Réaliser un long métrage sur les mathématiques, c'était osé. Olivier Peyon relève le défi avec Comment j'ai détesté les maths, un documentaire qui met en scène le célèbre Cédric Villani, scientifique et dandy, et plusieurs autres personnages hauts en couleur.

Le film, qui sort sur les écrans français mercredi mais n'est pour l'instant pas distribué à l'étranger, part d'un cri du coeur universel: «je déteste les maths».

Un historien des mathématiques, Jean Dhombres, résume les clichés attachés au mathématicien, un être qui n'est pas dans le réel, ne sert à rien, pire, qui «tue le réel».

Non seulement les nuls en maths, ou qui se revendiquent comme tels, sont légion, mais en plus ils en tirent souvent une certaine fierté. Au point que Cédric Villani, médaillé Fields, ne comprend pas comment on peut compter autant de «derniers» en maths...

Olivier Peyon (Les petites vacances) part de ce constat pour nous proposer une série de rencontres à travers le monde, à la découverte de mathématiciens qui incarnent ce qu'il appelle «l'esprit des maths».

Ni théorème ni formule au tableau pour ce film qui se veut avant tout «vivant», «incarné par de la chair».

«J'ai rencontré énormément de gens, c'est comme un casting de fiction. Il fallait qu'on soit accroché par les personnages, qu'ils soient des personnages de cinéma, attachants, hauts en couleur, et en même temps des sommités dans leur domaine», a-t-il expliqué à l'AFP.

Le Français Cédric Villani, hypermédiatisé depuis qu'il a obtenu la médaille Fields, considérée comme le «Nobel des mathématiques», était incontournable.

On ne peut que sourire lorsqu'on le découvre en août 2010 à l'accueil du Congrès international des mathématiciens d'Hyderabad, en Inde, là même où il a reçu la prestigieuse récompense.

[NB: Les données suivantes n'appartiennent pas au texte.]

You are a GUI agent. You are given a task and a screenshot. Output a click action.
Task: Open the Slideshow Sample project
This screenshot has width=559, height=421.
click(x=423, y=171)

Avec sa fameuse broche-araignée au revers de sa veste, il est en chaussettes et a oublié son numéro d'inscription.



Le thème de la responsabilité


Étonnante rencontre aussi que celle de François Sauvageot, professeur à Nantes dans les classes préparatoires qui préparent aux très sélectifs concours d'entrée dans les prestigieuses «grandes écoles» françaises. Colosse barbu qui joue de la machine à coudre, il n'a de cesse de «trouver les bonnes images» pour faire passer les notions abstraites.

À l'Institut de recherche mathématiques d'Oberwolfach, en Allemagne, on plonge dans l'univers des matheux pur jus. Surprise, ils sont capables de se perdre dans la nature.

La seconde partie du film analyse l'emprise des mathématiques sur le monde. Car le paradoxe est que cette science si incomprise et mal-aimée a bouleversé notre société depuis une quarantaine d'années.

Olivier Peyon revient ainsi sur l'abus des modèles mathématiques et leur responsabilité dans la crise des subprimes, aux États-Unis, en 2007.

Il présente deux figures pleines de contradictions pour illustrer les dérives des mathématiques financières. D'un côté George Papanicolaou, professeur à Stanford, qui a formé les meilleurs courtiers-mathématiciens de Wall Street. Aujourd'hui, une partie de sa famille subit les conséquences de la crise grecque.

De l'autre Jim Simons, philanthrope qui finance l'étude des mathématiques aux États-Unis. Il est aussi l'un des inventeurs du Trading haute fréquence, les transactions financières faites par des algorithmes informatiques.

«Le grand thème du film c'est la responsabilité, celle des mathématiciens, mais la nôtre aussi, dans notre façon de rejeter cette matière», souligne Olivier Peyon. «On ne peut plus la rejeter, tellement elle a pris une place capitale dans notre monde», estime-t-il. «Il faut au moins se demander pourquoi ce rejet».

Le film lui a pris «quatre ans à temps plein». «Personne ne voulait le financer. C'était très difficile, parce que c'était un documentaire en salles, et parce que c'était les maths», reconnaît-il.

Le film est rythmé par un choix musical inattendu (Relax Max, de Dinah Washington, Elusive Dreams, de Nancy Sinatra...). «Il fallait que ça swingue», commente Olivier Peyon, expliquant qu'«il y a beaucoup de chansons des années 70, parce que c'est là où tout s'est joué, l'explosion de l'informatique, l'invention des mathématiques financières...».